Because of the extreme nature of the crises in Bulgaria and Albania, and especially the latter in its consequences, the ECE notes that there is a natural temptation to set them aside as special cases.

"But most of the basic elements of these crises are present in one form or another in all the transition economies, and especially in some of the other economies of south-eastern Europe (the successor states to former Yugoslavia (except Slovenia) and Romania, and most of the CIS. In Central Europe, there are still problems with certain missing or ineffective or underdeveloped institutions, but their general institutional and economic development have advanced to a degree where risks of serious breakdown is now fairly low, considerably less than in south-east Europe.

Very little special allowance was made for the historical legacy (of these countries) when the international community first responded with assistance for the transition economies.

The transition process in south-eastern economies is now in a very vulnerable position, the ECE cautions. A significant degree of liberalization of trade and prices, including interest rate and credit allocation, has been achieved in several of them, but the institutional structures needed for these newly-released market forces to operate in a socially optimal manner is highly deficient.

And one of the most crucial institutional weaknesses lies in the banking and financial systems. The "pyramid" schemes in Albania were only exceptional in the scale on which the population invested in them, and with dramatic economic, social and political consequences of their collapse.

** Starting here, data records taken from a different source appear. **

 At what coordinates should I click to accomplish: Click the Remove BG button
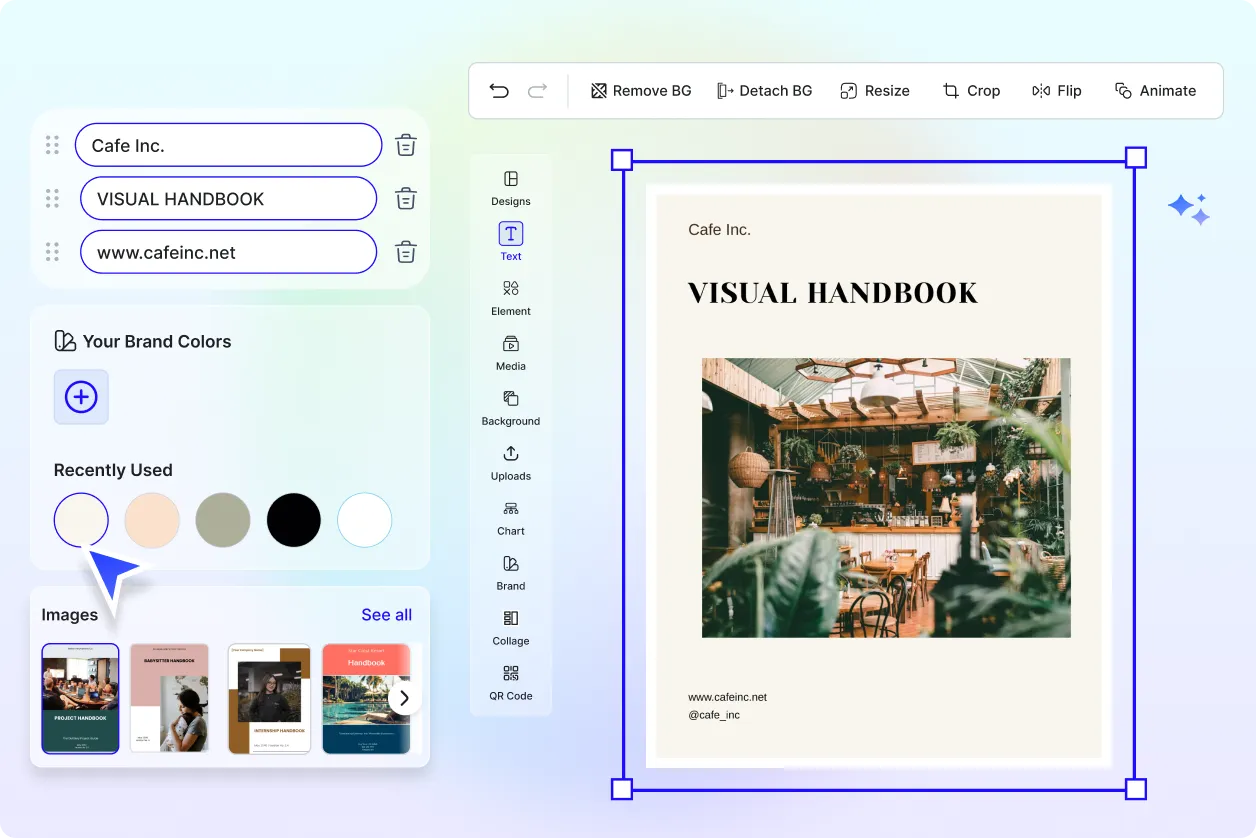click(x=641, y=91)
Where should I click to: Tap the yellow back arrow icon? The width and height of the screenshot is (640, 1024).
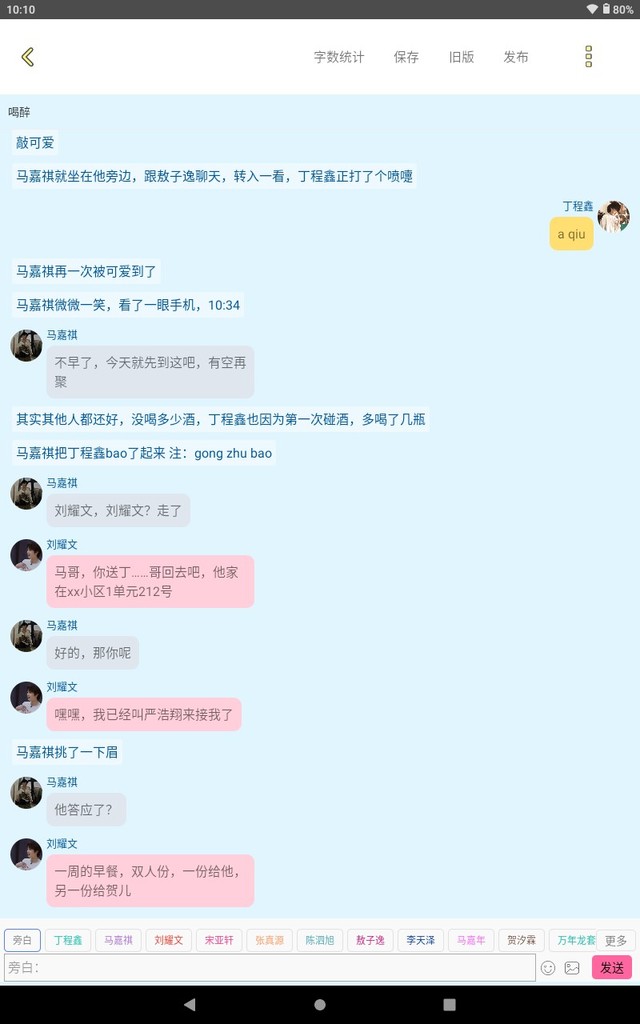tap(27, 57)
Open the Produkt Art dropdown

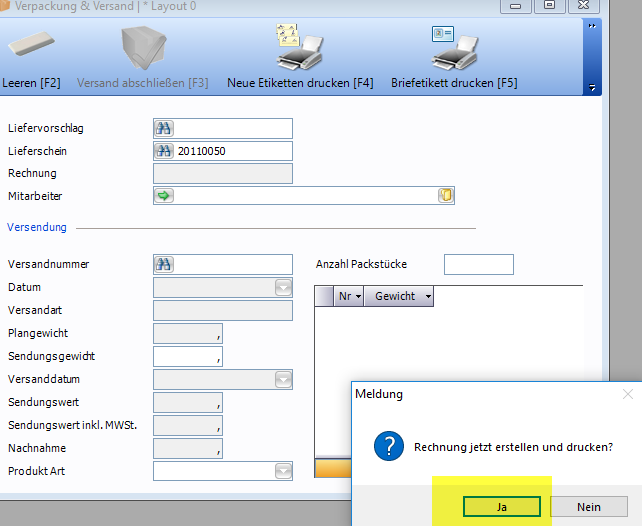coord(283,471)
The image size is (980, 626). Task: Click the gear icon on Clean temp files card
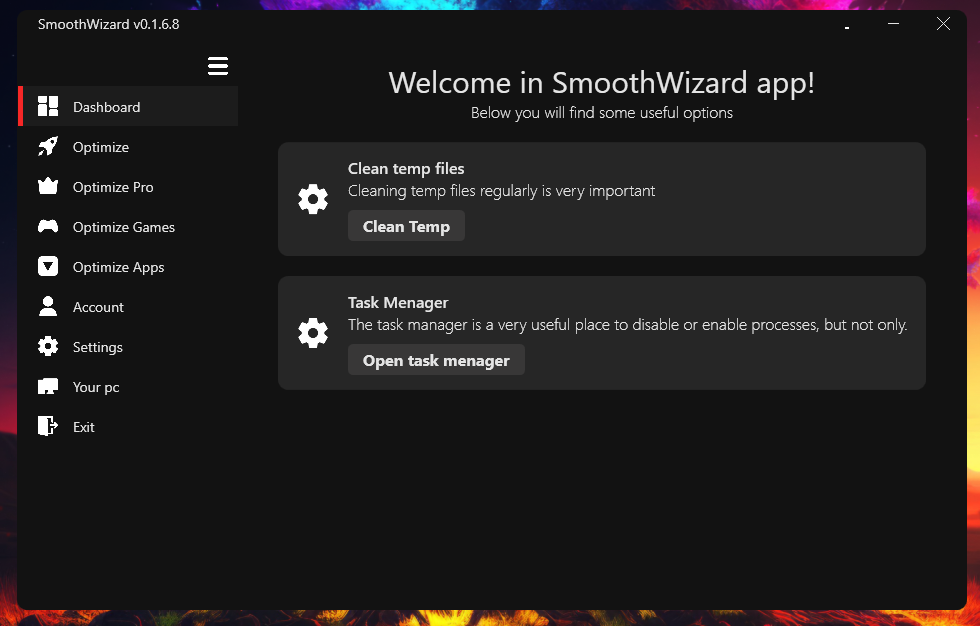tap(313, 198)
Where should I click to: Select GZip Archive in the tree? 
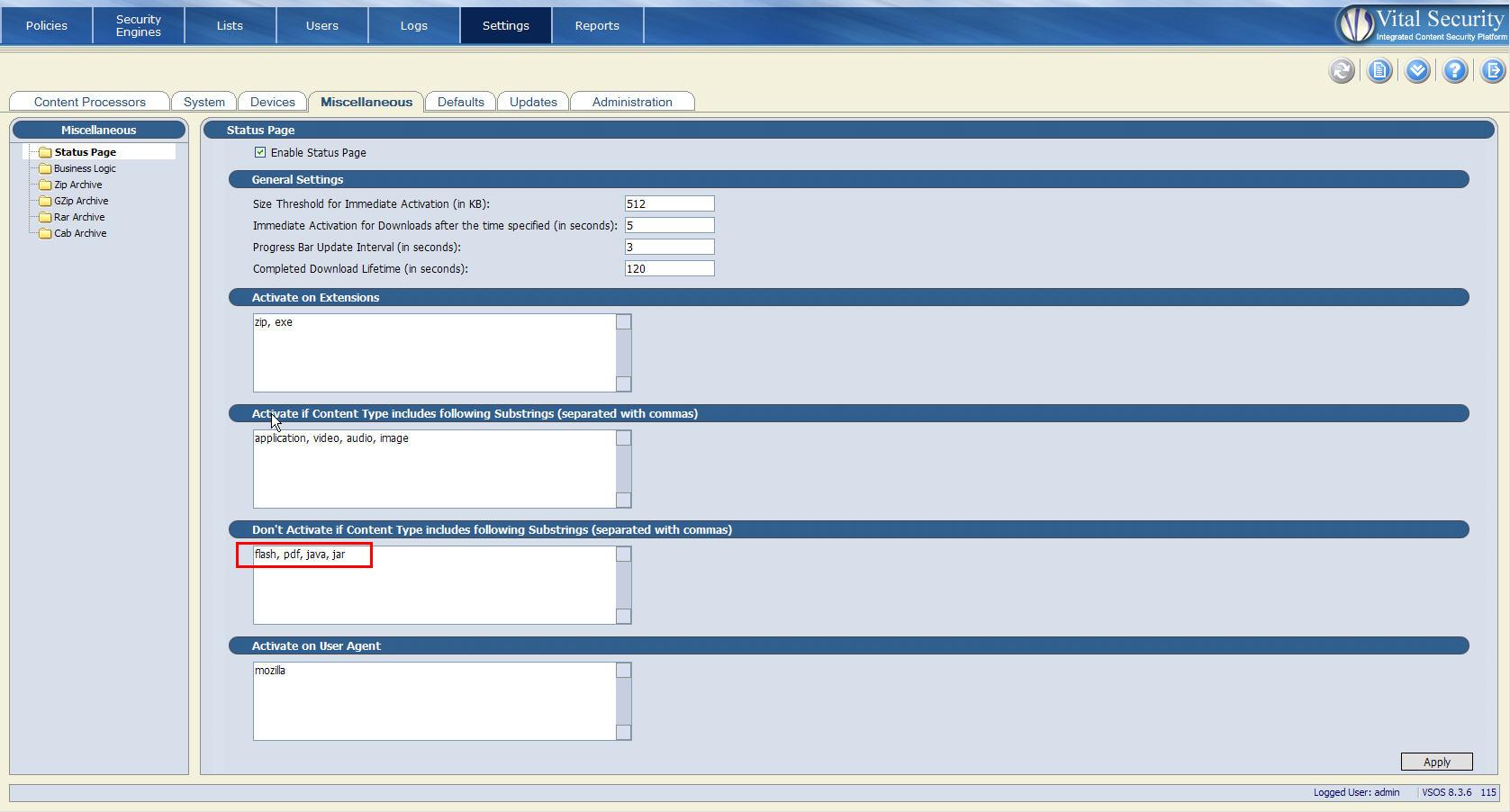coord(81,201)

But essentially these are a symptom of "institutional hiatus" -- lack of sound financial institutions and instruments for placing savings, and lack of effectively regulation to proscribe certain types of financial practices and limit systemic effects of financial failure.

"The naive and credulous willing to gamble their savings on promises of gain which exceed all reasonable degrees of probability are not concentrated in south-east Europe; they are to be found not only in all the transition economies but in all the western economies as well," the ECE comments.

Reform of the financial system is thus at the top of most programmes for reform and the financial and technical assistance programmes of IFIs. But the fragility of the financial sector is closely bound up with the slow development of the private sector and lack of other institutions to support the market economy. In addition urgent measures are needed to restore macroeconomic stability.

Recent developments have highlighted not only lack of mechanisms and institutional safeguards, but also the danger that setbacks in the economy can rapidly degenerate into a broader social and political crisis which is extremely difficult to control.

The two open crises (in Bulgaria and Albania) raise important issues not only for policy makers in all the transition economies, but also for countries and institutions in a position to provide assistance. They also bring to the forefront of public debate a number of questions relating to goals and methods of providing assistance to countries which still face considerable problems not only in escaping from the transition trap but also in nurturing democratic institutions and forms of government.

Overcoming these problems require concerted action and long-term commitment both on the part of policy markets in the transition economies and of the international community, as well as a more generous, better focused and much speedier delivery of assistance - technical and financial.

Without such assistance, the results of further crises may be even more chaos and destruction, with severe spill-over effects on neighbouring countries in the first instance, and eventually on the rest of Europe.